In [9]:
import re

In [None]:
document_A = """Q: What is the return policy?
A: Items can be returned within 30 days of purchase with original receipt.

Q: Do you offer international shipping?
A: Yes, we ship to over 50 countries worldwide. Shipping times vary by location.

Q: How do I track my order?
A: Use the tracking number sent to your email after shipment."""

document_B = """Installation Guide

Step 1: Download the installer from our website. Extract the zip file to your desired location.

Step 2: Run setup.exe as administrator. Follow the on-screen instructions.

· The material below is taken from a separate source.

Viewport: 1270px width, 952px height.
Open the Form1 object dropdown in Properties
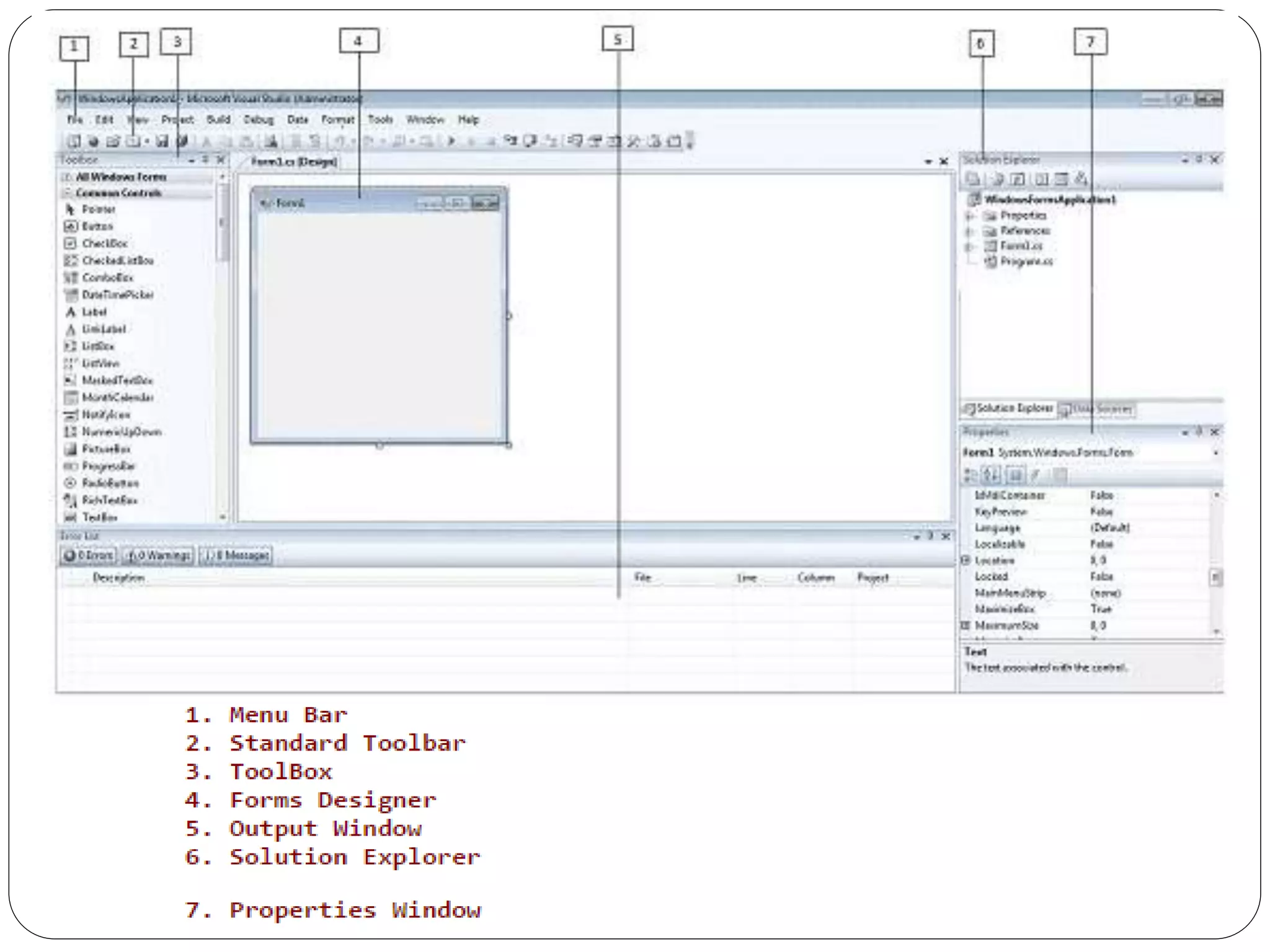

Step 3: Configure your API key in the settings file. The settings file is located at config/settings.json."""

document_C = """The Future of Renewable Energy

Solar and wind power have seen tremendous growth in recent years. As technology improves and costs decrease, renewable energy becomes increasingly competitive with fossil fuels.

Energy storage solutions are critical for renewable adoption. Battery technology advances enable better grid management and reliability. This addresses the intermittent nature of solar and wind power.

Policy support and public awareness continue to drive the transition. Many countries have set ambitious renewable energy targets for the coming decades."""


In [7]:
def chunk_by_words(text, chunk_size=50, overlap=10):
    """Split text into chunks of specified word count."""
    words = text.split()
    chunks = []
    start = 0
    
    while start < len(words):
        end = start + chunk_size
        chunk_words = words[start:end]
        chunk = ' '.join(chunk_words)
        chunks.append(chunk)
        start += chunk_size - overlap
    
    return chunks

print("Chunking Document A by Words:")
for i, chunk in enumerate(chunk_by_words(document_A, chunk_size=20, overlap=5)):
        print(f"Chunk {i+1}:\n{chunk}\n")

Chunking Document A by Words:
Chunk 1:
Q: What is the return policy? A: Items can be returned within 30 days of purchase with original receipt. Q:

Chunk 2:
purchase with original receipt. Q: Do you offer international shipping? A: Yes, we ship to over 50 countries worldwide. Shipping

Chunk 3:
over 50 countries worldwide. Shipping times vary by location. Q: How do I track my order? A: Use the tracking

Chunk 4:
order? A: Use the tracking number sent to your email after shipment.



In [10]:
def chunk_by_sentences(text, max_chunk_size=500):
    """Split text into chunks by sentences, keeping sentences intact."""
    sentences = re.split(r'(?<=[.!?])\s+', text)
    chunks = []
    current_chunk = ""
    
    for sentence in sentences:
        if len(current_chunk) + len(sentence) > max_chunk_size and current_chunk:
            chunks.append(current_chunk.strip())
            current_chunk = sentence
        else:
            current_chunk += " " + sentence if current_chunk else sentence
    
    if current_chunk:
        chunks.append(current_chunk.strip())
    
    return chunks
print("Chunking Document B by Sentences:")
for i, chunk in enumerate(chunk_by_sentences(document_B, max_chunk_size=100)):  
        print(f"Chunk {i+1}:\n{chunk}\n")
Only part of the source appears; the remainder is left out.